Bien qu’encore en retard par rapport aux autres sens, la connaissance des mécanismes du goût s’est considérablement enrichie sur la dernière décennie. La recherche sur la perception des saveurs s’est d’abord focalisée sur la langue, notamment avec la mise en évidence des bourgeons du goût, récepteurs aux saveurs de base (sucré, salé, acide, amer et umami). Récemment, des chercheurs en neurophysiologie ont franchi un nouveau cap dans la compréhension des mécanismes d’interprétation des saveurs avec l’élaboration d’une cartographie cérébrale. Grâce à l’imagerie fonctionnelle cérébrale, ils ont en effet identifié des réseaux de neurones véhiculant 4 des 5 saveurs dites de base. En pratique, ils ont déposé sur la langue d’un animal anesthésié des gouttes de solutions amères et ont constaté qu’elles « allumaient » les mêmes zones de cortex cérébral, zones qui en revanche ne répondaient pas à des solutions d’autres saveurs. Ils ont reproduit la manipulation avec des solutions de toutes les saveurs et ont ainsi identifié des zones de cortex caractéristiques de telle ou telle saveur. Toutefois, la « carte » est encore très parcellaire, il reste, en particulier à mettre en évidence la zone correspondant à la saveur acide.

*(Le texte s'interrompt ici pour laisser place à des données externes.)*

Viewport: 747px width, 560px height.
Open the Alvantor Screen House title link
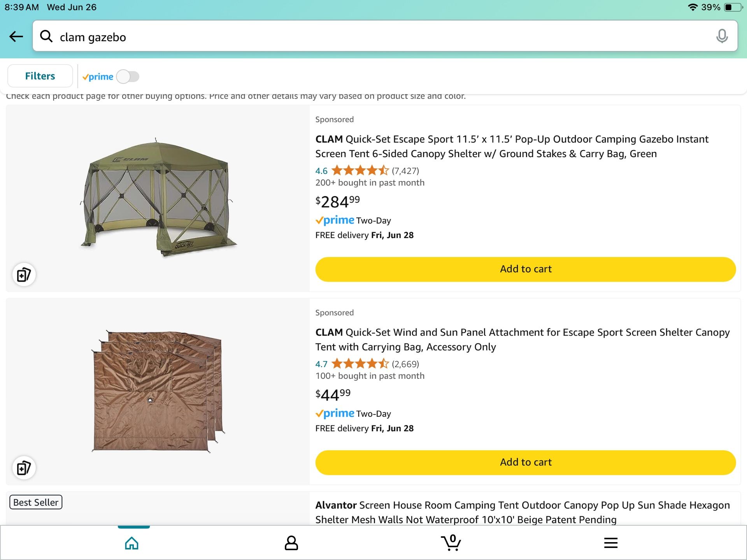(522, 512)
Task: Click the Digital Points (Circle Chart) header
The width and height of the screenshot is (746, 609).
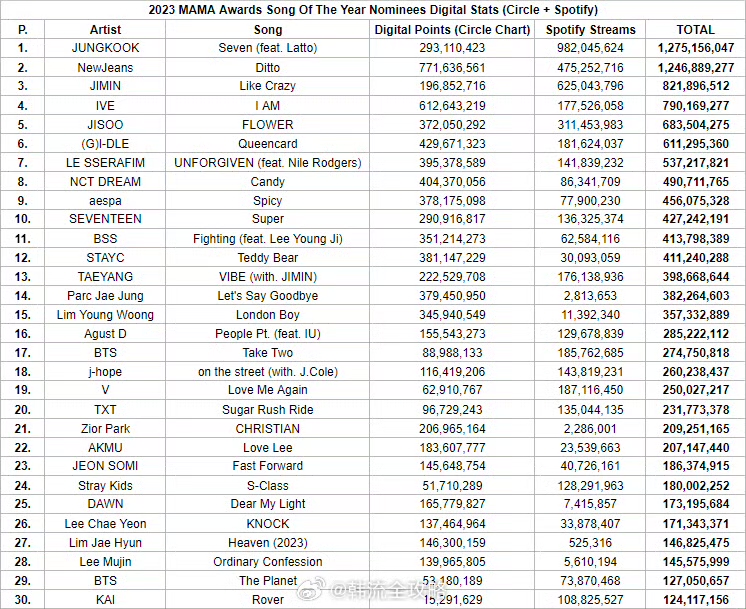Action: 452,29
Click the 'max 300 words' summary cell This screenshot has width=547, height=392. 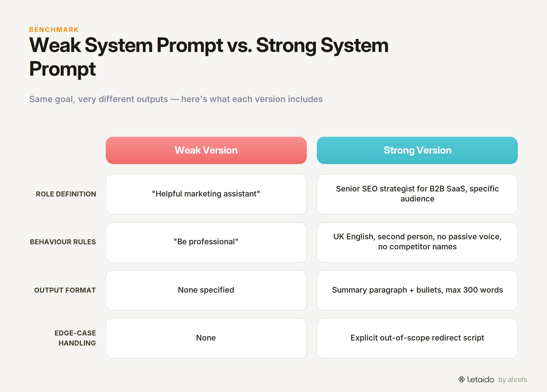[x=417, y=290]
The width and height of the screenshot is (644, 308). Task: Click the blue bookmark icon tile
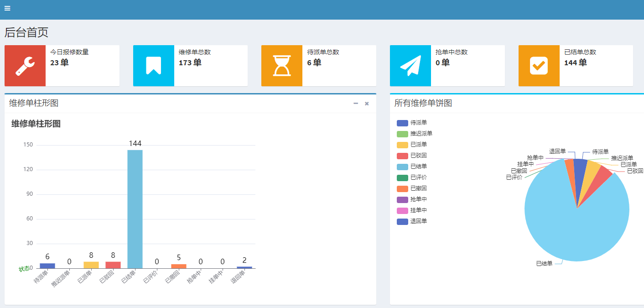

Une autre avancée dans ce domaine a été réalisée par la découverte de localisations extra-buccales de récepteurs du goût comme l’estomac, l’intestin ou même la trachée. Une explication possible à cette dispersion pourrait être que les bourgeons du goût sont avant tout des récepteurs à des substances chimiques, déclenchant d’autres signaux pour le contrôle de la prise alimentaire. Ainsi, des récepteurs au sucré, identifiés dans le duodénum, ont la capacité de détecter le passage du glucose et de faire sécréter le GLP-1, hormone de la satiété et de la libération d’insuline. D’autres de ces récepteurs, situés dans l’estomac, entraînent eux, la production de ghréline, hormone de l’appétit.

Ces recherches ouvrent la voie à une compréhension dépassant largement l’expérience sensorielle du goût et pourraient éclairer les praticiens dans le domaine des troubles du comportement alimentaire ou du diabète.

Neuroscience: hardwired for taste.

Trivedi B.P.

Nature, 2012, vol. 486, No. 7403, pp. S7-S9.